Pogrzeb 39-letniej Gosi. To ofiara zabójstwa ujawnionego po 16 latach
39-letnia Gosia, ofiara zabójstwa w Łodzi Górnej sprzed 16 lat, została pochowana na cmentarzu w Gadce Starej pod Łodzią - informuje dzienniklodzki.pl. W uroczystościach, które odbyły się we wtorek, 11 lipca, wzięła udział najbliższa rodzina: matka kobiety, jej dwaj synowie, partner oraz sąsiedzi i znajomi, łącznie ponad 100 osób. Odprawiający mszę św. pogrzebową ksiądz Mirosław Szcześniak, proboszcz parafii św. Wojciecha w Łodzi na Chojnach, powiedział, że dobrze się stało, że po tylu latach w końcu można było pochować 39-latkę. Urna z jej prochami trafiła do grobu, w którym spoczął wcześniej jej ojciec. Małgorzata B. miała od 26 lipca 2007 r. status osoby zaginionej, a jej ciało znaleziono dopiero pod koniec maja br., w czasie przeszukiwania terenu leśnego w Łodzi Górnej.

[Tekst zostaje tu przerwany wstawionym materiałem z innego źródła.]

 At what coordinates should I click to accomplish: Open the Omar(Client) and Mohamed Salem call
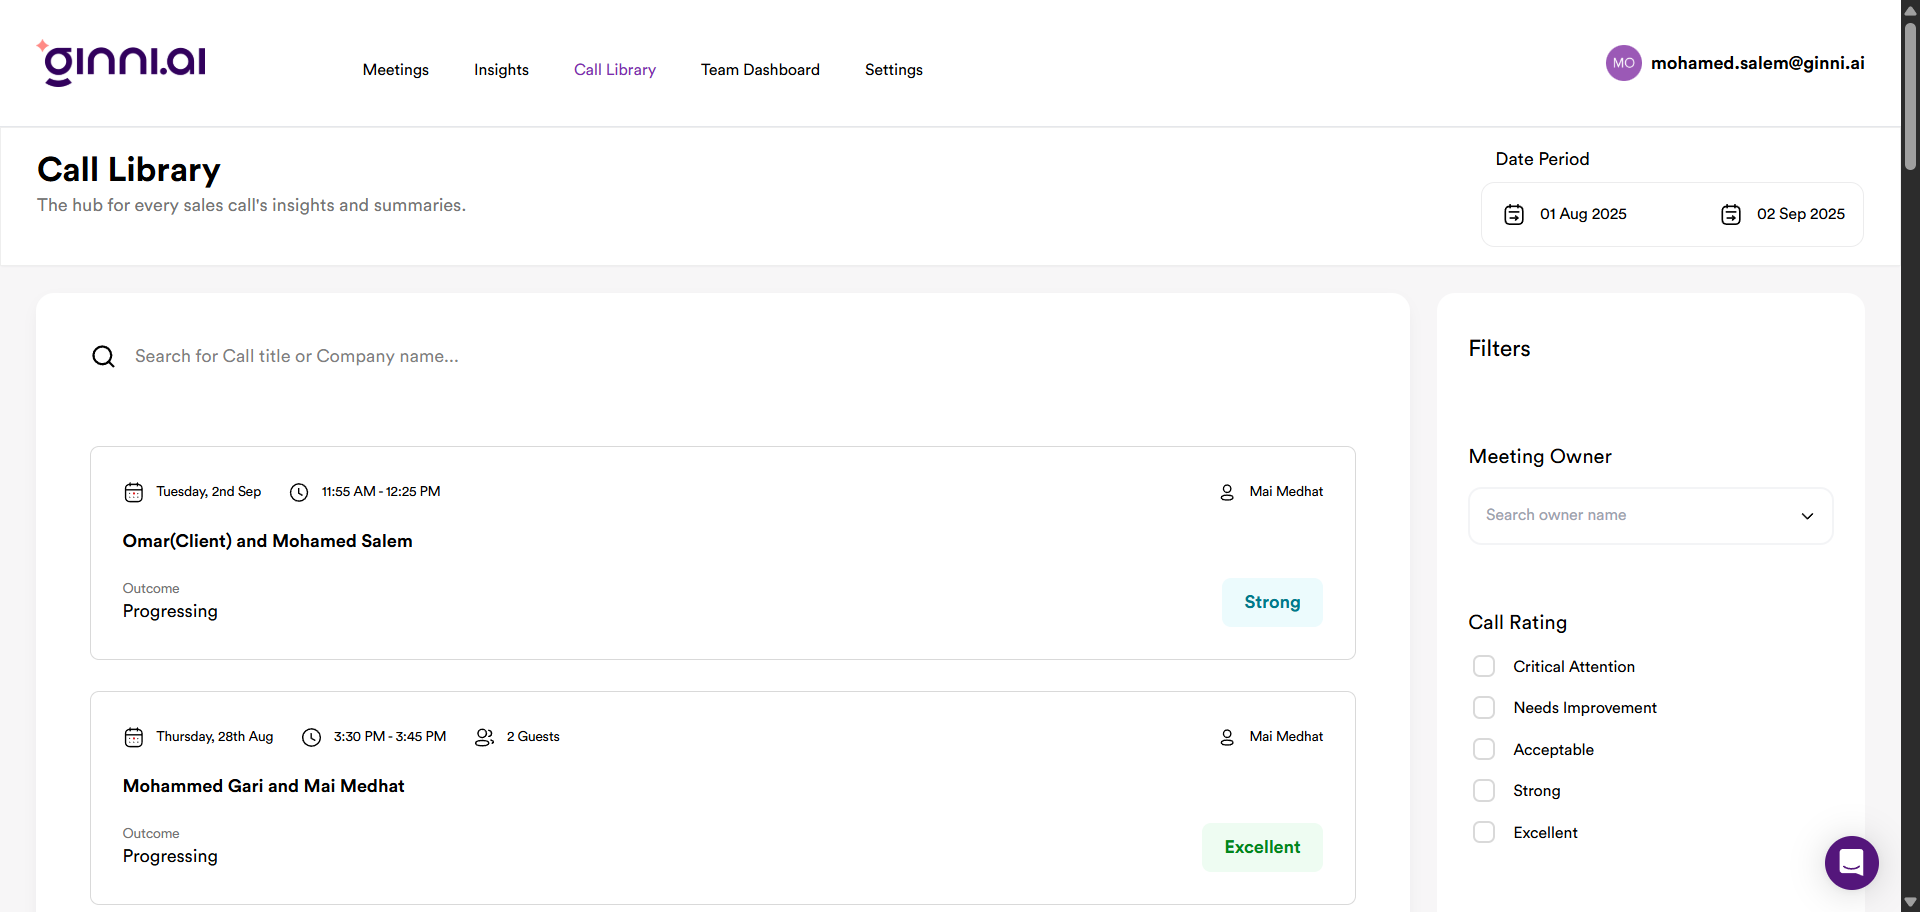[x=268, y=541]
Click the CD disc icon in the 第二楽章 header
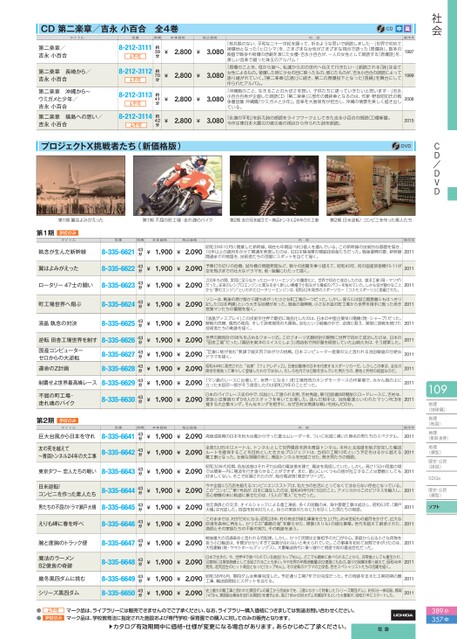457x639 pixels. pos(381,29)
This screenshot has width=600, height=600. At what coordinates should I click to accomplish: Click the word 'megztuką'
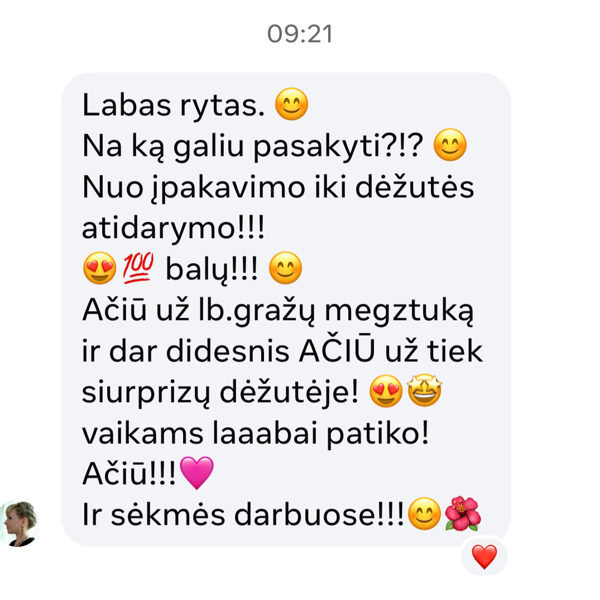coord(399,311)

42-latek podejrzany o morderstwo kobiety
Po ujawnieniu zwłok kobiety śledczy z "Archiwum X" potwierdzili również, że 39-latka nie zaginęła, a została zabita. Podejrzany o zbrodnię 42-latek, mieszkaniec Łodzi, został zatrzymany tego samego dnia, a wkrótce później usłyszał zarzuty, do których się zresztą przyznał. Zbrodnię zaplanował dzień wcześniej, tj. 25 lipca 2007 r., i zdążył nawet wykopać grób, który przygotował dla ofiary. Denatka została zaatakowana w drodze ze swoje domu w Starowej Górze na przystanek przy ul. Granicznej, do którego miała nie więcej niż kilkaset metrów - wszystko działo się w godzinach porannych, gdy Małgorzata B. była w drodze do pracy. Napastnik najpierw próbował wykorzystać kobietę, a gdy ta prawdopodobnie stawiła opór, zabił ją, mocno uderzając w głowę oraz dusząc i dociskając klatkę piersiową kolanami. Później zakopał ciało, które udało się odnaleźć dopiero po 16 latach. Mężczyzna oczekuje na koniec śledztwa i rozpoczęcie procesu w areszcie.